Abstract

IN FEBRUARY 1788 EDMUND BURKE OPENED the impeachment of Warren Hastings, the East India Company's first Governor-General, for the crimes that his administration had committed in India with a four-day-long speech before the House of Lords, and London's fashionable society bought tickets as if attending theater. Referred to as ''the greatest public sensation of the seventeen-eighties, ''the impeachment brought more attention than any other contemporary event to the complicated relationships of the British nation-state and its young empire in India and, more broadly, of the principles of civil society and the early modern history of imperialism. Burke's Indian speeches constitute a much longer and more intense engagement with the fundamental question that he believed the French Revolution also posed: would the modern civil society that the late eighteenth century was clearly in the process of shaping subordinate the private interests of commerce to the public virtues of landed wealth, thereby preserving national progress, or would it subordinate property to the unchecked power of capitalism, thereby making the merchant's private ethic the basis of the nation's public life and precipitating national degeneration?
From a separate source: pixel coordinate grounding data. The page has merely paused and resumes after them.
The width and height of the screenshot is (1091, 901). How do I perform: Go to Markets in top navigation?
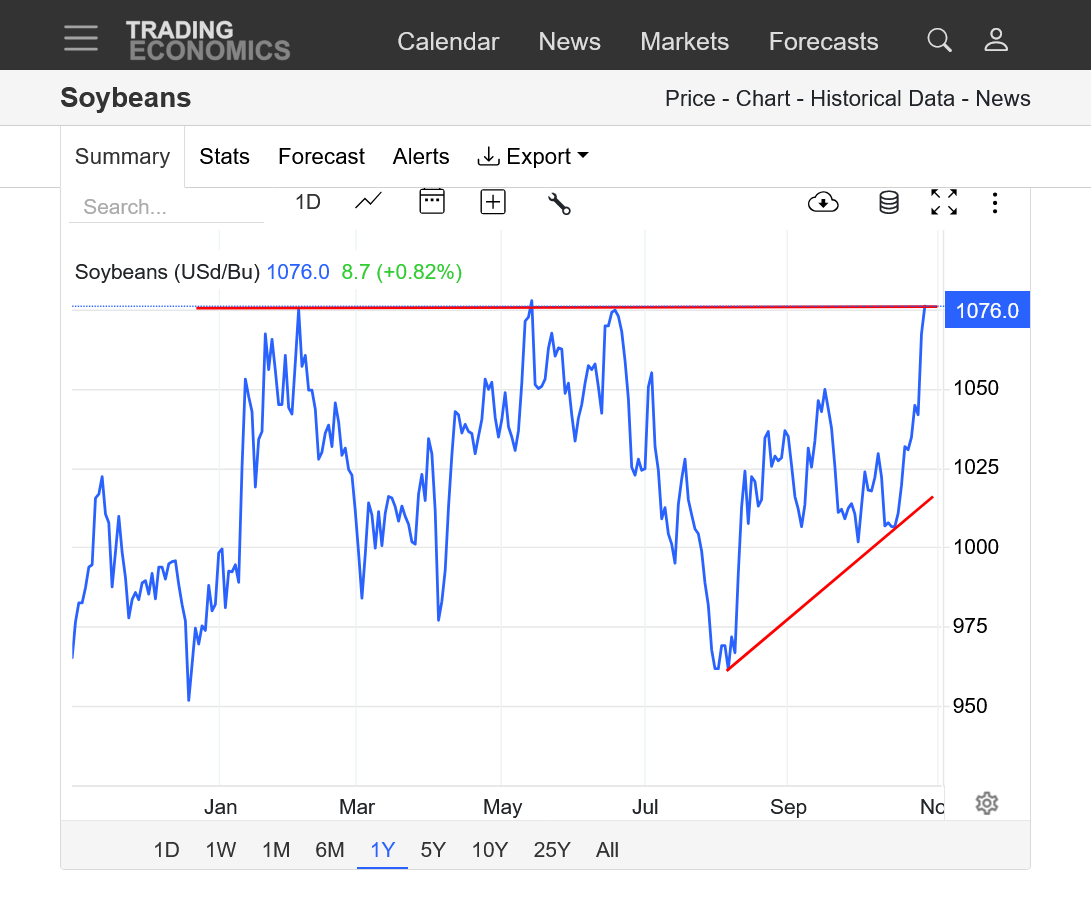pyautogui.click(x=684, y=42)
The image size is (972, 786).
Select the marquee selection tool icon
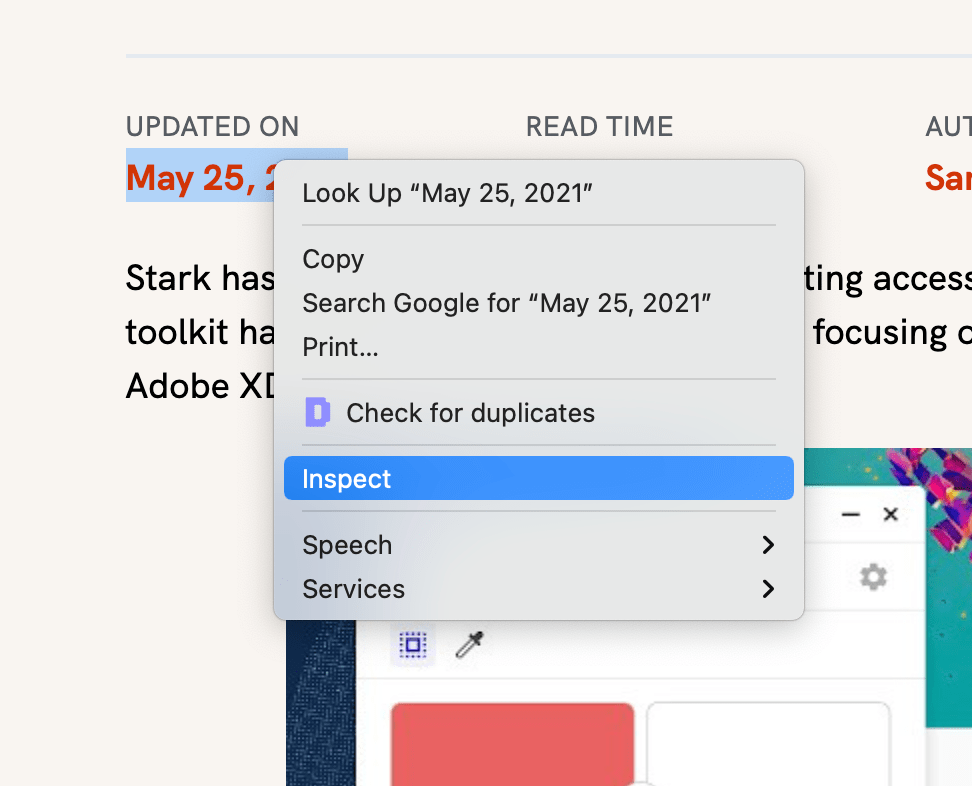pyautogui.click(x=413, y=645)
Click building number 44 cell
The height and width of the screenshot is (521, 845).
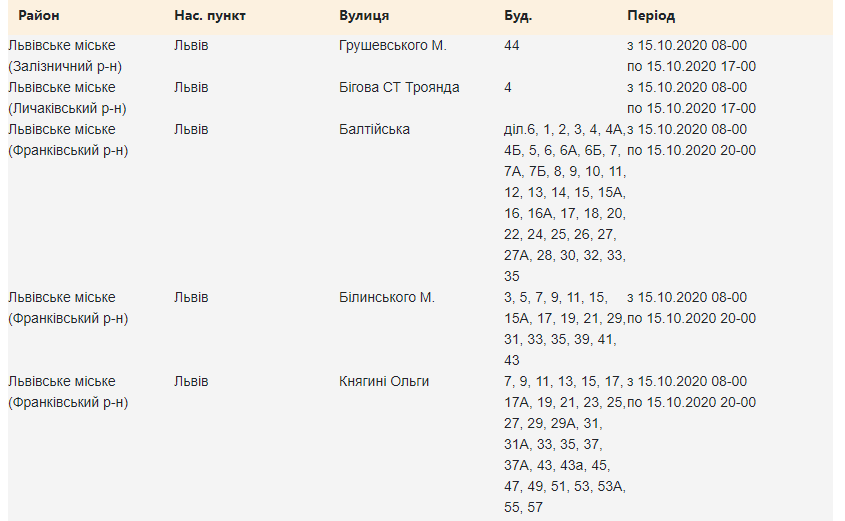[513, 45]
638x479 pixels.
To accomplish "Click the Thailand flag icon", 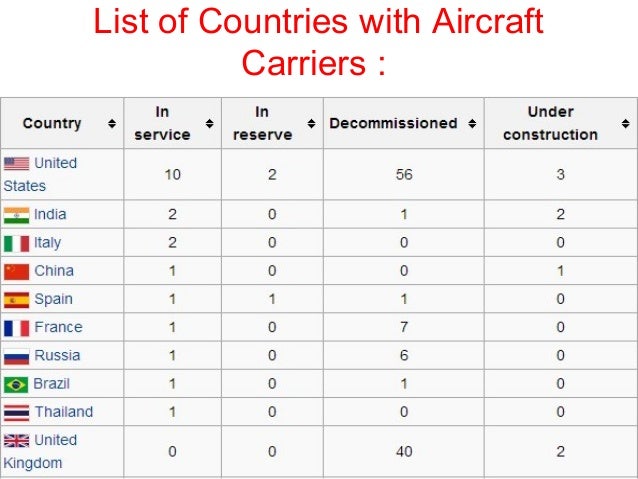I will coord(17,412).
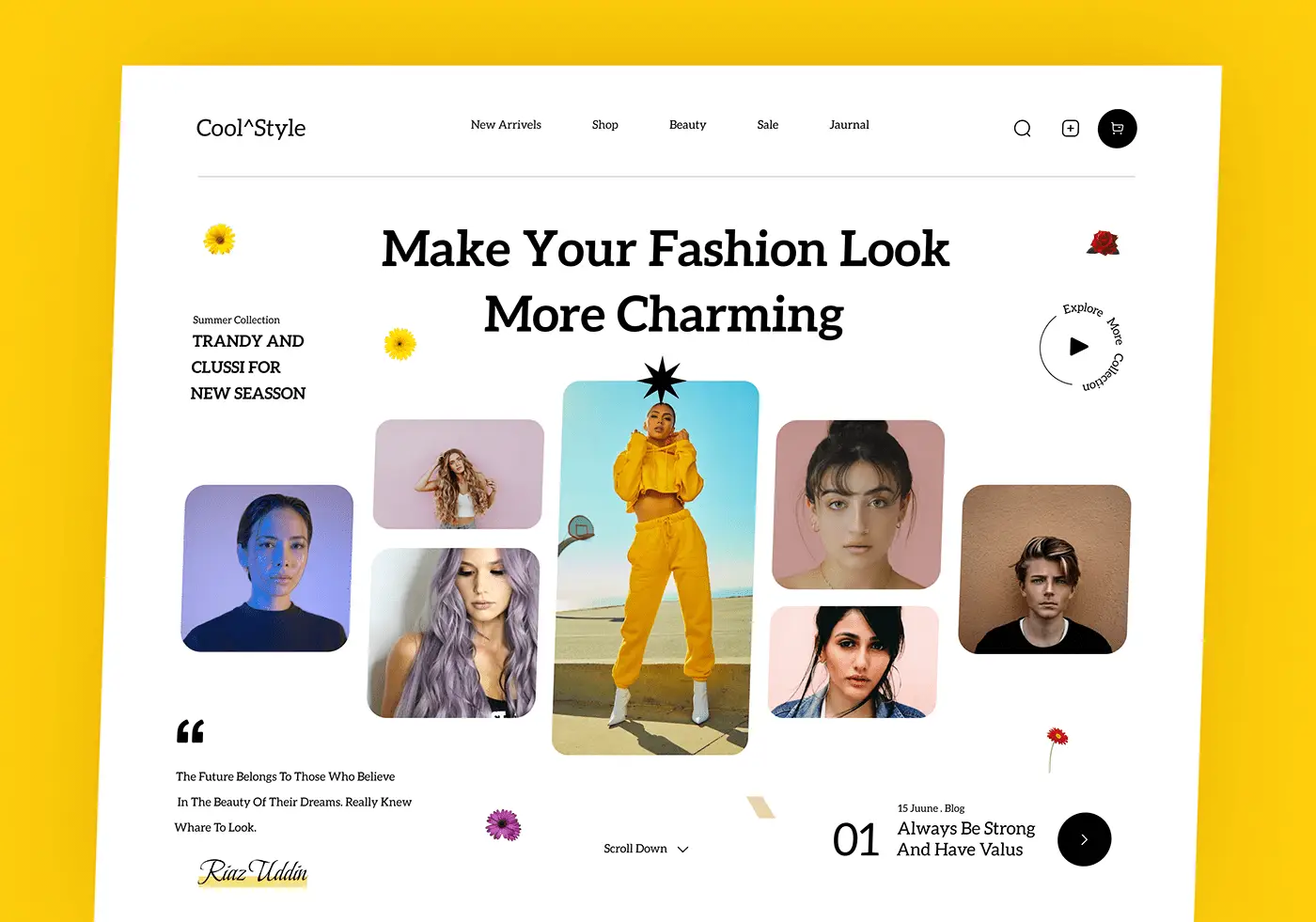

While the Reflections on the Revolution in France claim that the civil self is the product of national traditions, Burke's speeches and writings on British India suggest that the civil self is in fact merely a performance that masks degeneracy. Indeed, Burke's performance in the impeachment, with its own exaggerated theatricality, represented the very basis of civil society, sympathy, in terms of a set of unmistakably legible signs. Burke assumed the role of a character easily recognizable to his fashionable audience, the male protagonist of sentimental fiction, unable to control his emotions in the face of women's suffering. His very theatricality suggested that the basis of civil society lies neither in reason nor in historical development, but rather in social mimicry, giving the lie to his own theory of civil progress.